Exercise inputs Block Start

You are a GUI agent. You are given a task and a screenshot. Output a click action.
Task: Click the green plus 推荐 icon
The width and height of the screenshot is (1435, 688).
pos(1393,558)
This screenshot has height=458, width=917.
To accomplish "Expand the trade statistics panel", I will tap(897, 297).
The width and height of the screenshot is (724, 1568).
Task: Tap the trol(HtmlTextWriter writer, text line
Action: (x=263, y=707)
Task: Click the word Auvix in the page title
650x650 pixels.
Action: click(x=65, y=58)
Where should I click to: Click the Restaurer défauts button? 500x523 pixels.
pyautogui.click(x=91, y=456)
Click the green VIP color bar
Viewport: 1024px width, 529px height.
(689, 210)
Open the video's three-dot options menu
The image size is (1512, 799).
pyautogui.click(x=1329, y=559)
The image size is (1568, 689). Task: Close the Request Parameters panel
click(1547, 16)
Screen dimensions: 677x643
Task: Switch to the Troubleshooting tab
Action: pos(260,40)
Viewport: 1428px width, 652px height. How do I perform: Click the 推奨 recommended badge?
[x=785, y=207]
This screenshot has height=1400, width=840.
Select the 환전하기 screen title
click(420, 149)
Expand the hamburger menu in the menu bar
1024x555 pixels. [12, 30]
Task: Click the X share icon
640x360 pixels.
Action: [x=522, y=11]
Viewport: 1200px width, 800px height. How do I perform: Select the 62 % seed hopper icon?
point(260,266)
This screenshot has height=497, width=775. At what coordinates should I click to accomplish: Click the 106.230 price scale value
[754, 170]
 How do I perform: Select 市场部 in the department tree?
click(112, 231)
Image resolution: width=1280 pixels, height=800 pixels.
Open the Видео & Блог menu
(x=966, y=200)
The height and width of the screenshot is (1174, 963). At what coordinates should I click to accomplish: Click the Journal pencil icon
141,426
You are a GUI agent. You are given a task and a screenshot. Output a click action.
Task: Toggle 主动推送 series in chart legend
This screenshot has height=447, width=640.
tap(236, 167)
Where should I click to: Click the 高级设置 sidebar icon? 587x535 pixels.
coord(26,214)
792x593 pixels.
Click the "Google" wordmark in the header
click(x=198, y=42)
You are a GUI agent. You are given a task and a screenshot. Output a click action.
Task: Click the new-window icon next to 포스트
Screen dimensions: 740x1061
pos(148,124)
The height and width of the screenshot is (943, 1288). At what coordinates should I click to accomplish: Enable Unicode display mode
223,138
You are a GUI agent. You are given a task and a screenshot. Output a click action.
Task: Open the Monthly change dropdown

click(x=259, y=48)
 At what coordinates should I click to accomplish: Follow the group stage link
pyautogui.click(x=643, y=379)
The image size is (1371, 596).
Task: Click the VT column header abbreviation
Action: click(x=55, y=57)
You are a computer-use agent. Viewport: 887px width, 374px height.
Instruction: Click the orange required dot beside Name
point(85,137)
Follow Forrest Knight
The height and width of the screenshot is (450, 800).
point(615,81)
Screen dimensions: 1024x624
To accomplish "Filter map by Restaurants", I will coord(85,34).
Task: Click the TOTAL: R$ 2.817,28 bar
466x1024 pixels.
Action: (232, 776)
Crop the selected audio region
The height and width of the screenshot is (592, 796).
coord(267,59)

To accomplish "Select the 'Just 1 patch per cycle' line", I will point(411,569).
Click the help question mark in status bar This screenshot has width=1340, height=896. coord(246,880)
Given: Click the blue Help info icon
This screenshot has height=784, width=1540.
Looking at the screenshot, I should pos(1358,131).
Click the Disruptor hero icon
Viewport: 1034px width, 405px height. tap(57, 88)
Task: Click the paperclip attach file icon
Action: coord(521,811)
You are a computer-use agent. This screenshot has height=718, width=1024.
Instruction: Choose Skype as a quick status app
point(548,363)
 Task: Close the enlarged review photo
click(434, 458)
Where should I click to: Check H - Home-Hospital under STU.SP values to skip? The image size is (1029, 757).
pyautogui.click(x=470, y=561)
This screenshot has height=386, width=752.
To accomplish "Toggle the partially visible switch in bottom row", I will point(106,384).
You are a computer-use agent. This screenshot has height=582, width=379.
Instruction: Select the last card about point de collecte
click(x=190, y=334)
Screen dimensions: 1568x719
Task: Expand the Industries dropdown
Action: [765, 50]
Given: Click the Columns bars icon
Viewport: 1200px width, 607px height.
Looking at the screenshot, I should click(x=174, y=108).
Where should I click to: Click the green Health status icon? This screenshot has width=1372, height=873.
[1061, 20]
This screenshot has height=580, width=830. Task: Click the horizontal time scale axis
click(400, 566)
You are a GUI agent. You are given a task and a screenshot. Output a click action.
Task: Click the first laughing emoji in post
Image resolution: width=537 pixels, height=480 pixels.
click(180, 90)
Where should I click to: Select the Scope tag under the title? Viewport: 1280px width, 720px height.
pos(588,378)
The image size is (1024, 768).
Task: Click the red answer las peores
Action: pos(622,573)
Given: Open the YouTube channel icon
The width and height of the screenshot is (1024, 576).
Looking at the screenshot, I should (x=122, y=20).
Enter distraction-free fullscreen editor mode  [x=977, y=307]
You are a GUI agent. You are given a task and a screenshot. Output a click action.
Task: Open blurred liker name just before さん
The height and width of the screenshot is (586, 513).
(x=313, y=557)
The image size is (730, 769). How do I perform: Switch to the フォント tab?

Exercise inputs Block End

▶ _Problem details_:
Lines with "computer" in them are what the answer must contain; copy each from the records above.

▶ _Expected answer_:
You are a computer-use agent. Viewport: 887px width, 374px height.
You are a computer-use agent. This screenshot has height=718, width=1024.
You are a computer-use agent. This screenshot has height=582, width=379.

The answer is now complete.